Copy all the entries below exactly, but not the pictures.

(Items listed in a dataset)
::::

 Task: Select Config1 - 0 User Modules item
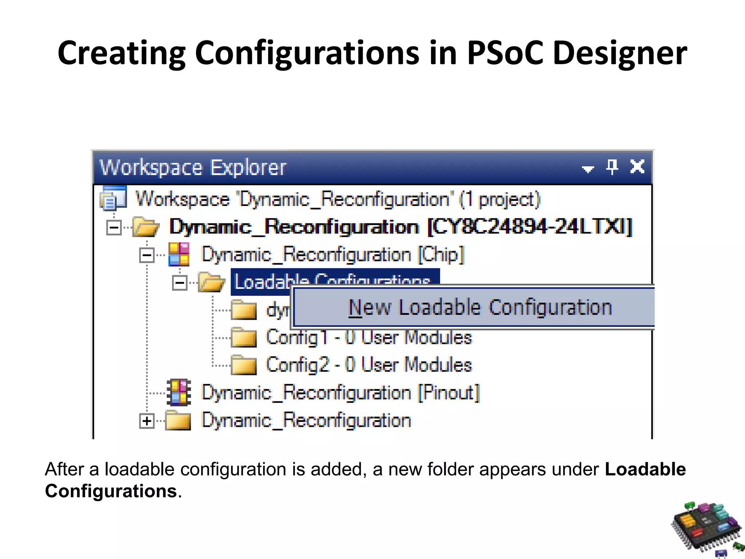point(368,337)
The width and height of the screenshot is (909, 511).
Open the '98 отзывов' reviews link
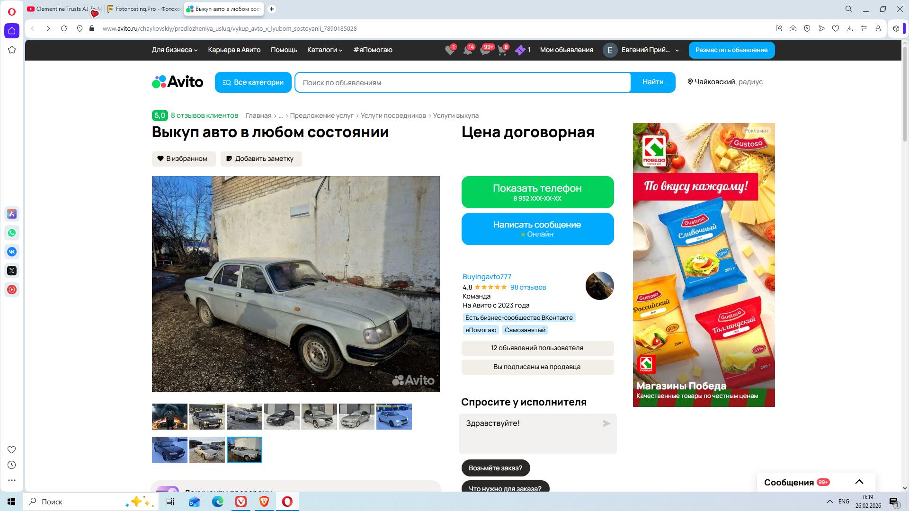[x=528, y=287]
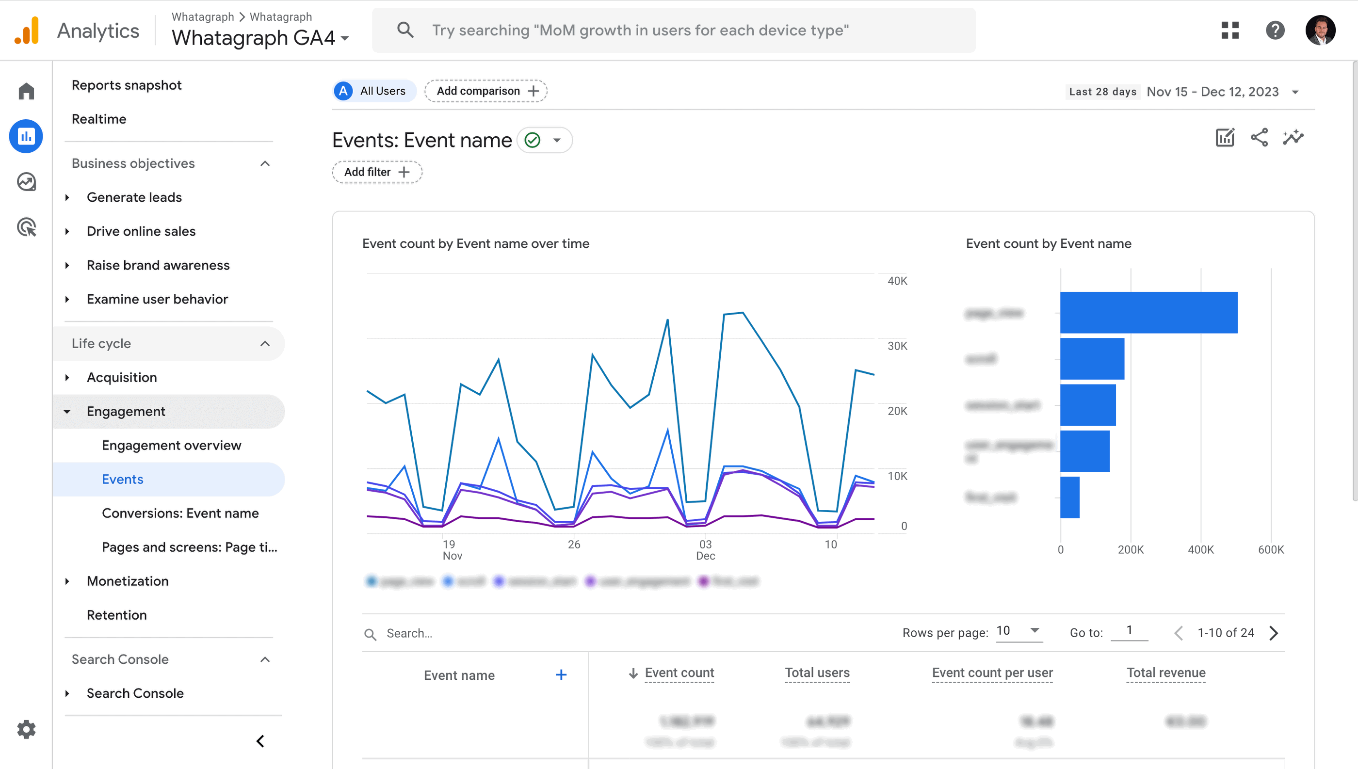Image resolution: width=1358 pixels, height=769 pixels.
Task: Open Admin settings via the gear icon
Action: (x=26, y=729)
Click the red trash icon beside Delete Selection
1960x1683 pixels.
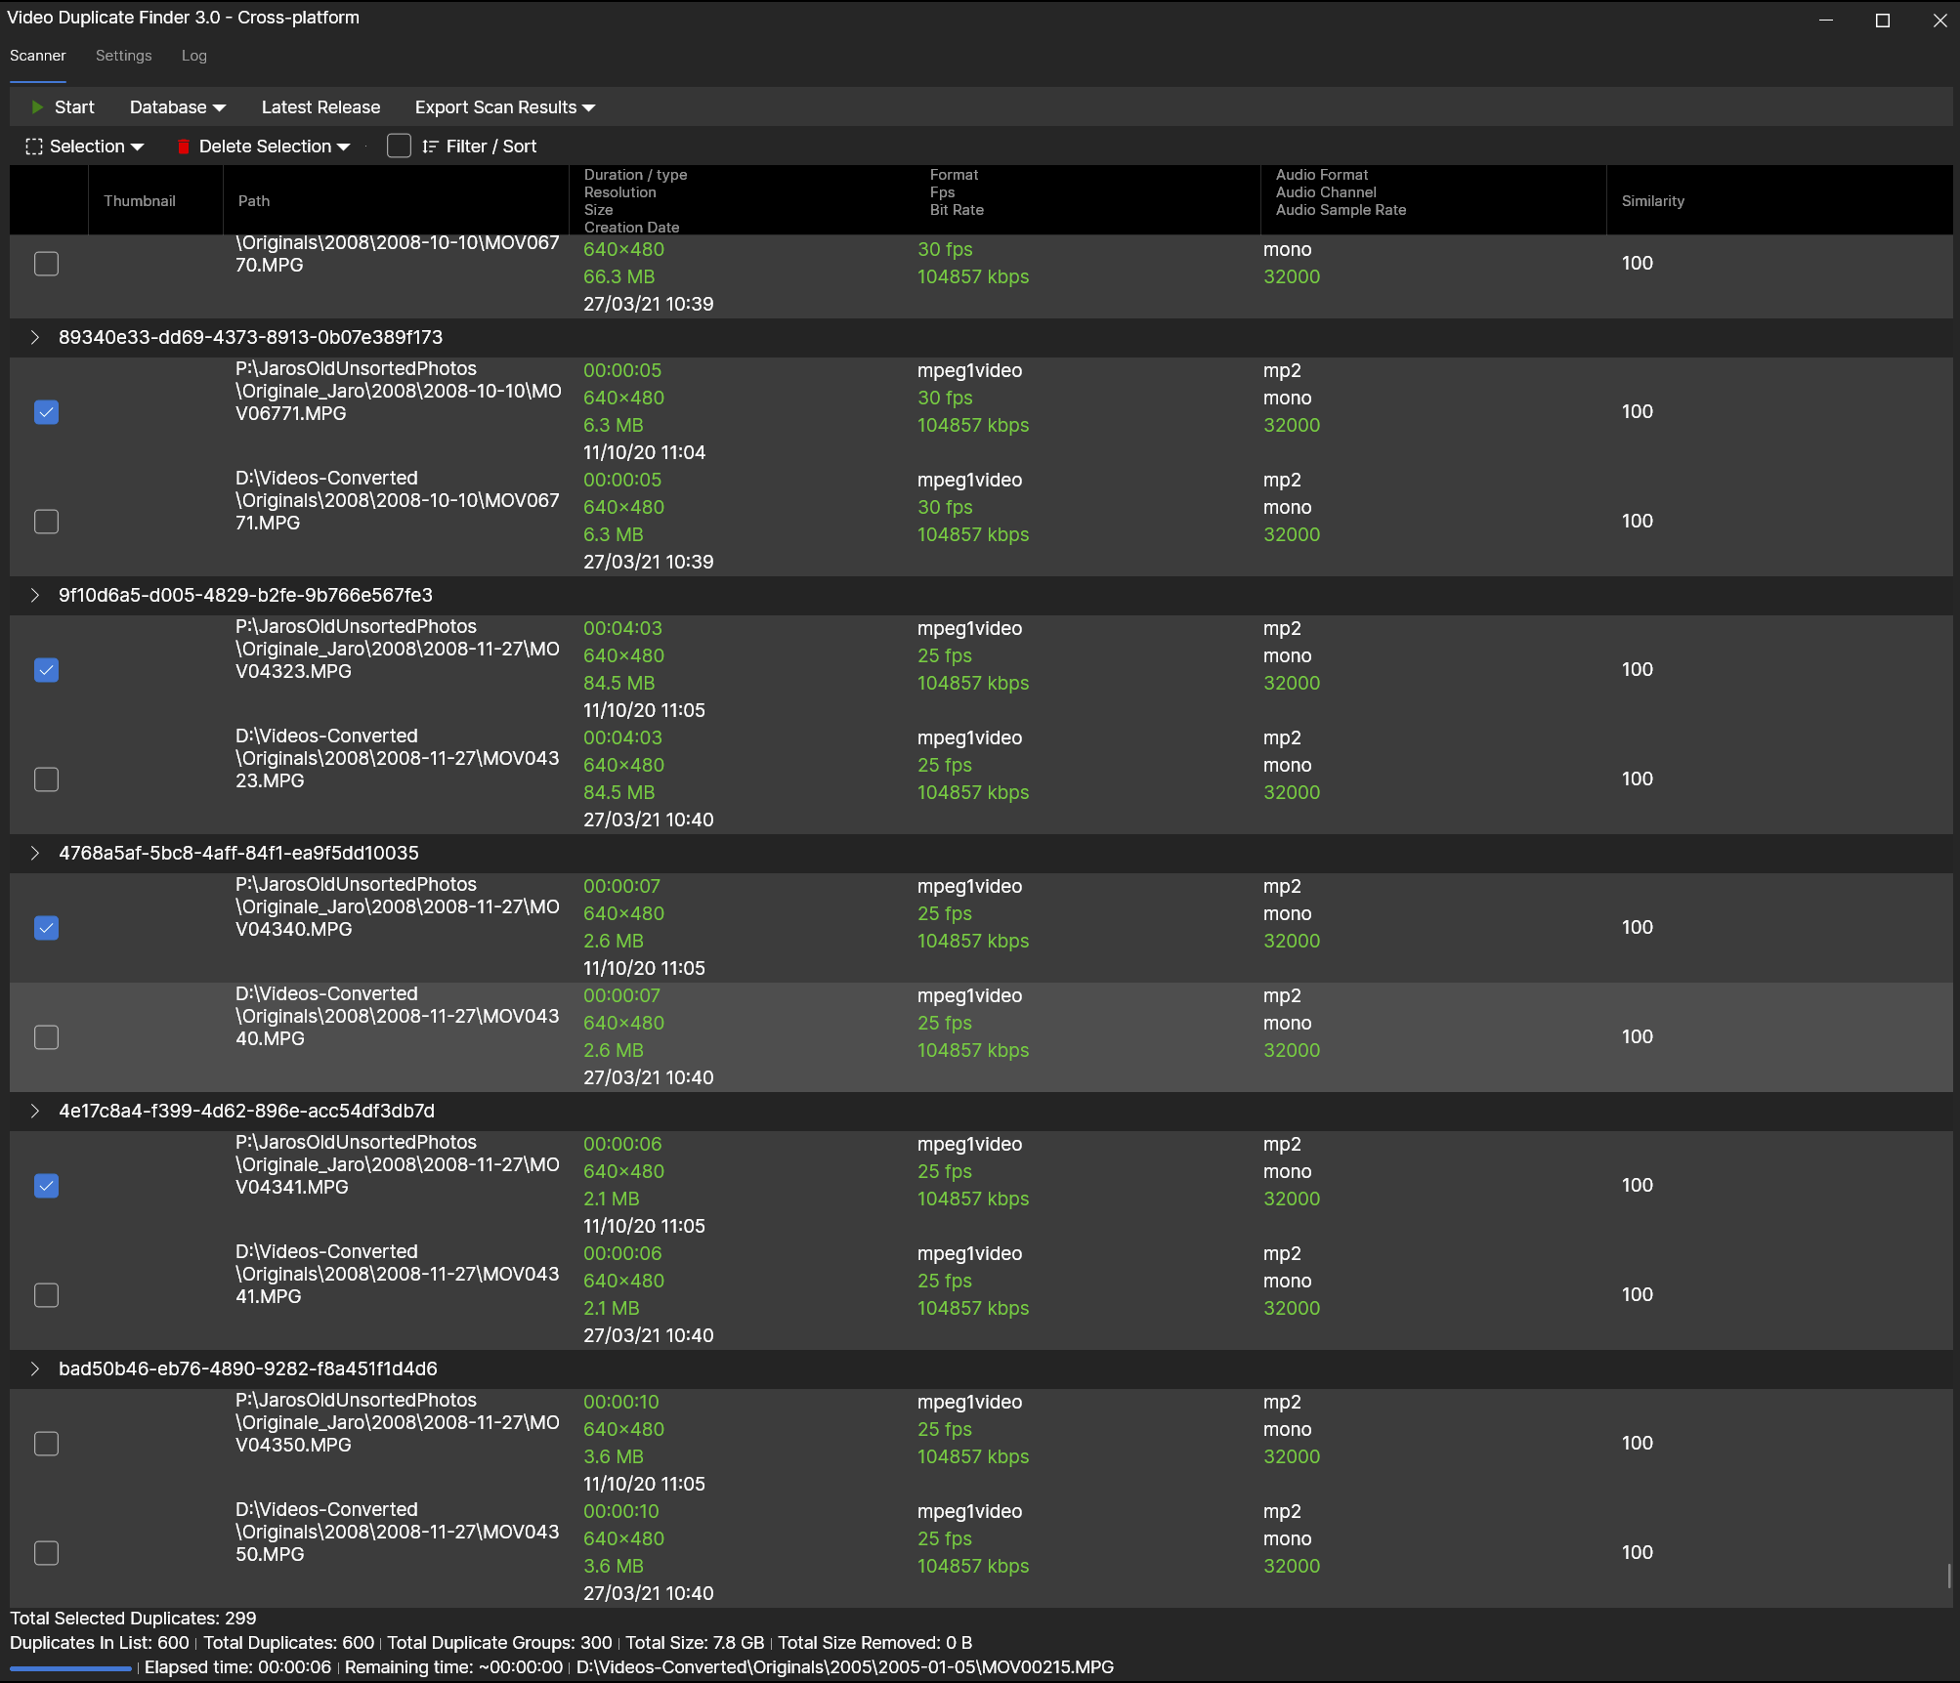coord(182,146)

::::

▸ Problem solution
 Task: Select Config1 - 0 User Modules item
point(368,337)
The width and height of the screenshot is (909, 511).
Open the '98 отзывов' reviews link
[x=528, y=287]
Image resolution: width=1358 pixels, height=769 pixels.
Task: Open Admin settings via the gear icon
Action: (x=26, y=729)
Click the red trash icon beside Delete Selection
1960x1683 pixels.
coord(182,146)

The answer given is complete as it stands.